Reputation: 191
I have a dataframe in Python that look likethe following:
Name Hobbies
0 Paul ["Watch_NBA", "Play_PS4"]
1 Jeff ["Play_hockey", "Read", "Play_PS4"]
2 Kyle ["Sleep", "Watch_NBA"]
I need to transform every element of the list in a new column and assign the value of 0 or 1 if it appears in the original list. The result show be the following:
Name Watch_NBA Play_PS4 Play_hockey Read Sleep
0 Paul 1 1 0 0 0
1 Jeff 0 1 1 1 0
2 Kyle 1 0 0 0 1
Someone knows how i could to this. Take in mind that i will use a lot of Hobbies in the column, so it show be a little automated and not hardcoded. Thanks!!!
Upvotes: 1
Views: 365
Reputation: 113905
In [86]: df
Out[86]:
Name Hobbies
0 Paul [NBA, PS4]
1 Jeff [Hockey, Read, PS4]
2 Kyle [Sleep, NBA]
In [87]: df['dummy'] = 1
In [88]: df.explode("Hobbies").pivot(index='Name', columns='Hobbies', values='dummy').fillna(value=0)
Out[88]:
Hobbies Hockey NBA PS4 Read Sleep
Name
Jeff 1.0 0.0 1.0 1.0 0.0
Kyle 0.0 1.0 0.0 0.0 1.0
Paul 0.0 1.0 1.0 0.0 0.0
Upvotes: 1
Reputation: 12018
get_dummies()
is good but sklearn's
MultiLabelBinarizer
has better performance:
from sklearn.preprocessing import MultiLabelBinarizer
mlb = MultiLabelBinarizer()
a = mlb.fit_transform(df["Hobbies"])
df_expanded = pd.DataFrame(a, columns=mlb.classes_, index=df.index)

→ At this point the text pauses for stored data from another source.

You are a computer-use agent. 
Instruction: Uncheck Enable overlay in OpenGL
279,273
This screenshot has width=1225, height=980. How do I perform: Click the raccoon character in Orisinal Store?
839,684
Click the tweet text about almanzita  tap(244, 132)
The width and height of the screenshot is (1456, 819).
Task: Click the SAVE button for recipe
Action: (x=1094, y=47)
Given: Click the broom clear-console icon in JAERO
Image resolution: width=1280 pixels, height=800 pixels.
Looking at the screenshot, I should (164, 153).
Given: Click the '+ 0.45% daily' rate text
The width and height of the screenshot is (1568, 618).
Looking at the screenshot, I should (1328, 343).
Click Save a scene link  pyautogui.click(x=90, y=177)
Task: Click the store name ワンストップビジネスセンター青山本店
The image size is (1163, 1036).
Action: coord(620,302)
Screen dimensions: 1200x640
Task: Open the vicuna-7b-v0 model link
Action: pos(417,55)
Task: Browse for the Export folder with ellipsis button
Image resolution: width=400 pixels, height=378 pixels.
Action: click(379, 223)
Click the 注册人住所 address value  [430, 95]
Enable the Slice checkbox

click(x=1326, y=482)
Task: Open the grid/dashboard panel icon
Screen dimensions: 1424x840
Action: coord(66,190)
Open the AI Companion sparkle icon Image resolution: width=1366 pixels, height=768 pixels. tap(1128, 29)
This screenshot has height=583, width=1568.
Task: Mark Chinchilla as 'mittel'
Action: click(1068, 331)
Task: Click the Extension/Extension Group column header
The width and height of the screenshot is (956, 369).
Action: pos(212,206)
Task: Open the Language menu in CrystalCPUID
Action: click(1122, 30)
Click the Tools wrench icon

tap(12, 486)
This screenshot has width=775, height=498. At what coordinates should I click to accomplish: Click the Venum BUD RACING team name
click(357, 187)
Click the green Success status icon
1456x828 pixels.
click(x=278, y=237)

# merge them using the following:
df_merged = df.merge(df_expanded, left_index=True, right_index=True)
print(df_merged)
index Name Hobbies Play_PS4 Play_hockey Read Sleep Watch_NBA
0 Paul [Watch_NBA, Play_PS4] 1 0 0 0 1
1 Jeff [Play_hockey, Read, Play_PS4] 1 1 1 0 0
2 Kyle [Sleep, Watch_NBA] 0 0 0 1 1
Upvotes: 2
Reputation: 3653
You can try this:
n = df['Name']
df = df['Hobbies'].apply(lambda x: pd.Series([1] * len(x), index=x)).fillna(0, downcast='infer')
df.insert(0, 'Name', n)
print(df)
Output:
Name Watch_NBA Play_PS4 Play_hockey Read Sleep
0 Paul 1 1 0 0 0
1 Jeff 0 1 1 1 0
2 Kyle 1 0 0 0 1
Upvotes: 0
Reputation: 2776
You want the get_dummies()
method. Documentation here.
For your example:
names = df.Name
df = pd.get_dummies(df.Hobbies.apply(pd.Series).stack()).sum(level=0)
df.insert(0, 'Name', names)
#output:
Name Play_PS4 Play_hockey Read Sleep Watch_NBA
0 Paul 1 0 0 0 1
1 Jeff 1 1 1 0 0
2 Kyle 0 0 0 1 1
Upvotes: 1